WORK TASK 1:
Answer these questions from the article on Roger Giese's cartoon assignments:
(a) On what are students graded in the cartoon assignments?
(b) To what did one cartoon compare exosomes?
(c) What are most of Giese's biochemistry students studying?
WORK TASK 2: Print the article on Roger Giese's cartoon assignments verbatim, from "Most of Giese’s" down to "more creative way.".

SELECTED EXCERPT:
◆ ◆ ◆ ◆

Can you explain how the gene-editing tool CRISPR works? Now try drawing it.

A cartoon by a student in professor Roger Giese’s biochemistry class, where students use drawings to convey advanced pharmacy topics. Courtesy of Roger Giese.

It all started with a doodle. 

Roger Geise, a professor of chemistry and biomedical science at Northeastern, had asked his students to write him a note on the back of their quizzes during lectures, as an easy way to communicate with students.

“I said, ‘Anything! Just talk to me,’” Giese recalls.

To his surprise, a few students turned in drawings. Then, he had an idea. The doodles inspired him to encourage his students’ creativity as a way to better understand advanced coursework: He asked them to explain the concepts through cartoons.

Roger Giese is a professor of chemistry and biomedical science, and director of the Environmental Cancer Research Program. Photo by Ruby Wallau/Northeastern University

Giese says that having students draw cartoons for a homework assignment instead of writing a traditional response is a more memorable way to master complex concepts. He was immediately impressed with the effort students put into their drawings.

“I like to do things that the students will remember,” he says.

Giese will assign a reading to the students, and then assign them each to create a cartoon that’s related to the overall theme of the article they read. 

Students are graded on how well they understand and communicate the concept, not on their artistic ability. They can redo the cartoons until they come up to full credit. When the first assignments came in, Giese was impressed with the energy his students put into the activity. 

“I glanced over at the table where they were putting down their homework and thought, ‘Oh goodness, the quality and the effort they’re giving it’” he says. “I was just absolutely overwhelmed.”

The cartoons vary in style, but are always filled with creativity. One cartoon from a past semester has a colorful picture that compares exosomes to Santa Claus, because, like the Christmas character, the cellular mailmen carry many different things to different places. (Unlike Santa, who delivers gifts to children, exosomes deliver proteins and genetic information between cells.) 

Another cartoon from an earlier class illustrates a scene of a box too large for a delivery truck, showing how CRISPR gene-editing tools can be difficult to use because the key molecules are too big for the body to transport. 

Some drawings were so impressive that Giese printed them in a larger size to hang on a bulletin board near his office so more people could see them. 

Most of Giese’s biochemistry students are studying pharmacy, and in an already busy course he wanted a way to bring in some pharmacy topics with this assignment. Giese says the strategy was to bring in current pharmacy concepts that were “over the students’ heads to some degree,” that could keep them up to date with the industry. It also helps give students a general understanding of biochemistry that they can draw on later in their careers.

He has received positive feedback from students, who seem to enjoy the opportunity to study in a more creative way. 

“They like doing it,” Giese says. “It’s really the relevance [of the material] and the chance to do something a little bit different.”

◆ ◆ ◆ ◆

COLLECTED DATA:

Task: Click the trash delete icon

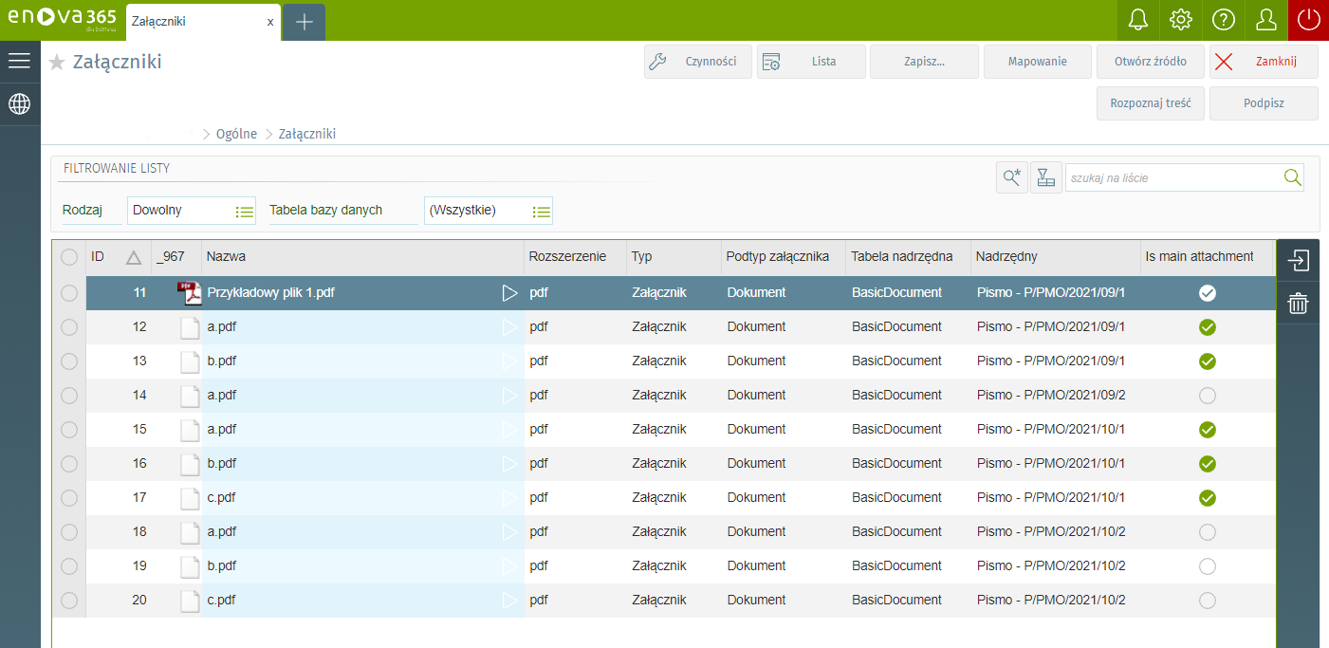Action: pos(1298,304)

◆ ◆ ◆ ◆

EXERCISE ANSWER 1:
(a) Students are graded on how well they understand and communicate the concept, not on their artistic ability.
(b) One cartoon compared exosomes to Santa Claus.
(c) Most of them are studying pharmacy.

EXERCISE ANSWER 2:
Most of Giese’s biochemistry students are studying pharmacy, and in an already busy course he wanted a way to bring in some pharmacy topics with this assignment. Giese says the strategy was to bring in current pharmacy concepts that were “over the students’ heads to some degree,” that could keep them up to date with the industry. It also helps give students a general understanding of biochemistry that they can draw on later in their careers.

He has received positive feedback from students, who seem to enjoy the opportunity to study in a more creative way.